▶ Stated task A:
Answer these questions using the court opinion:
(i) Which case does the opinion cite in rejecting the first criticism of the charge?
(ii) According to the evidence described in the opinion, how close did the engine pass to the shed containing the plaintiff's lumber?
(iii) Where was the plaintiff's lumber-shed located?
▶ Stated task B: From the court opinion, copy out the stretch from "3. There being" through "was also burned.".

▶ Supplied text:
------------

Georgia, Florida & Alabama Railway Co. v. Summer

Atkinson, J.

1. The court charged the jury as follows: “If it should be shown to your satisfaction, first, that the plaintiff has sustained an injury, and in the next place it should be made satisfactorily to appear to you that such injury or damage was done by the railroad, I say if these two things appear, and made further to appear that it *135was tlie property of the plaintiff, then the law would raise the presumption of negligence against the railroad, and it would place the burden upon the railroad of showing that it was not liable, either by showing that it didn’t do the injury, or that, if it did do it, it happened without any negligence on the defendant’s part after it had exercised ordinary care and diligence. Or rather I should put it in this way, that even if it happened, it had exercised ordinary care and diligence, and for that reason it was not negligent.” Error was assigned upon this charge as follows: “(a) The burden was on the plaintiff to show, by a preponderance of the evidence, that his property was destroyed by the defendant; and it was not sufficient to show this fact to the satisfaction of the jury, unless the jury became satisfied upon a consideration of the preponderance of the evidence. (6) The charge placed upon the defendant the burden of showing that it was 'without any negligence,’ whereas tlie only burden which the law imposed' under the presumption of negligence was that of showing that the defendant was not guilty of any of the specific acts of negligence alleged in the petition.”

(а) In the absence of a proper request specially to charge the law with regard to preponderance of evidence, the charge is not open to the first criticism made upon it. Gunn v. Harris, 88 Ga. 439 (5), (14 S. E. 593).

(б) Nor was the charge subject to the second criticism. The judge substantially accorded with the provisions of the Civil Code, §2321; and in the absence of a proper request, and in the light of the entire charge, it is not sufficient cause for the grant of a new trial that he did not expressly instruct the jury in the same connection that they were not to consider any other ground of negligence than those alleged in the petition. Central Ry. Co. v. Bagley, 121 Ga. 781 (49 S. E. 780); Southern Ry. Co. v. Sheffield, 127 Ga. 569 (56 S. E. 838) ; Southern Ry. Co. v. Thompson, 129 Ga. 367, 370 (58 S. E. 1044).

2. Where, in a suit against a railroad company, seeking to recover damages on account of destruction of property by fire, one ground of negligence set up in the petition was improper management of defendant’s engine, and the plaintiff introduced evidence from which the jury could find that the property was burned by reason of a fire resulting from the emission of sparks or the dropping of coals from the defendant’s engine while being operated, thus raising a presumption of negligence against the defendant, and where there was also evidence tending to show that the engine was run upon a side-track and coupled to cars with a jolt or bump, that the engine passed within four or five feet of the shed' containing the plaintiff’s lumber, and that shortly thereafter a fire occurred which apparently originated near the center of the track, and' the evidence indicated no other origin thereof, there was sufficient evidence to authorize the court to submit to the jury the question of whether the train was improperly managed or not.

3. There being evidence that the plaintiff was the owner of a lumber-shed which was located on the right of way of a railroad company, and which was used in connection with the shipment of lumber by the plaintiff, and that the company acquiesced in such ownership and use, there was no error in refusing to charge that if its destruction was caused by fire negligently set out by the defendant, there could be no recovery for the *136value of such house, and in submitting to the jury the question of recovering on that account, along with the claim to recover on account of lumber stored in the house, which was also burned.

------------

Extracted records:
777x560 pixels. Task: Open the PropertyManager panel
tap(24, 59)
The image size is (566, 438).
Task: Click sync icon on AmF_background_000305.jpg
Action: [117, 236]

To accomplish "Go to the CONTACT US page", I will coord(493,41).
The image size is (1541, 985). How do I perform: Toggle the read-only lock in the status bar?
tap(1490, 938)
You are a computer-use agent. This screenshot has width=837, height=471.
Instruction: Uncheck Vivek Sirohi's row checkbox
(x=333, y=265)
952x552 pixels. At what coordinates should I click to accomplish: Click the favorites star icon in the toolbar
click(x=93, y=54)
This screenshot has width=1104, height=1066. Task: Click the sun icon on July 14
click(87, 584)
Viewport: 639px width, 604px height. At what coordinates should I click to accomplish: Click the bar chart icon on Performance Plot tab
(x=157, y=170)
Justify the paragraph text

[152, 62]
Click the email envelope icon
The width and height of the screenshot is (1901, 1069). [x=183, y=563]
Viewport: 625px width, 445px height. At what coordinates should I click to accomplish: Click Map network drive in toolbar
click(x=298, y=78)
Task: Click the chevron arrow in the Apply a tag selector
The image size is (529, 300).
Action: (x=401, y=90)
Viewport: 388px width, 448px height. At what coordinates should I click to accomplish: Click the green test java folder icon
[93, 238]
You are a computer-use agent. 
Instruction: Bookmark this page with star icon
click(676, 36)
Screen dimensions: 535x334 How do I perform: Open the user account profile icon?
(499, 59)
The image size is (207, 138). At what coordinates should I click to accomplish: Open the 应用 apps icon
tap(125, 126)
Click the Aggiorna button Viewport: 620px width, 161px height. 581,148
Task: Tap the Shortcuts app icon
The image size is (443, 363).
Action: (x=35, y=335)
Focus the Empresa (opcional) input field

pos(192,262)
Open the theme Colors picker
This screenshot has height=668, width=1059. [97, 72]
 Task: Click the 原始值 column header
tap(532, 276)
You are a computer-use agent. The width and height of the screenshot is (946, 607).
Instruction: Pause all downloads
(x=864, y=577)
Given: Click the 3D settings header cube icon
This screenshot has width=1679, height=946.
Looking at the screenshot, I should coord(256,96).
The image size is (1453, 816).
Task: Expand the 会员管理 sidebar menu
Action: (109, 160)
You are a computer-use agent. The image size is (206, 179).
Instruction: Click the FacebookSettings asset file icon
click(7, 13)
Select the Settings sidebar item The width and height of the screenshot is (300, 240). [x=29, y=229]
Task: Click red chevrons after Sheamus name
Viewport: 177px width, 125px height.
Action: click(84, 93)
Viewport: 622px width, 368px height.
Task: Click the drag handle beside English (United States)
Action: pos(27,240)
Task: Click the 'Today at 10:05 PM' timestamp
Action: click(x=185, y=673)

------------

▶ Final answer A:
(i) Gunn v. Harris, 88 Ga. 439 (5), (14 S. E. 593).
(ii) Within four or five feet.
(iii) On the right of way of a railroad company.

▶ Final answer B:
3. There being evidence that the plaintiff was the owner of a lumber-shed which was located on the right of way of a railroad company, and which was used in connection with the shipment of lumber by the plaintiff, and that the company acquiesced in such ownership and use, there was no error in refusing to charge that if its destruction was caused by fire negligently set out by the defendant, there could be no recovery for the *136value of such house, and in submitting to the jury the question of recovering on that account, along with the claim to recover on account of lumber stored in the house, which was also burned.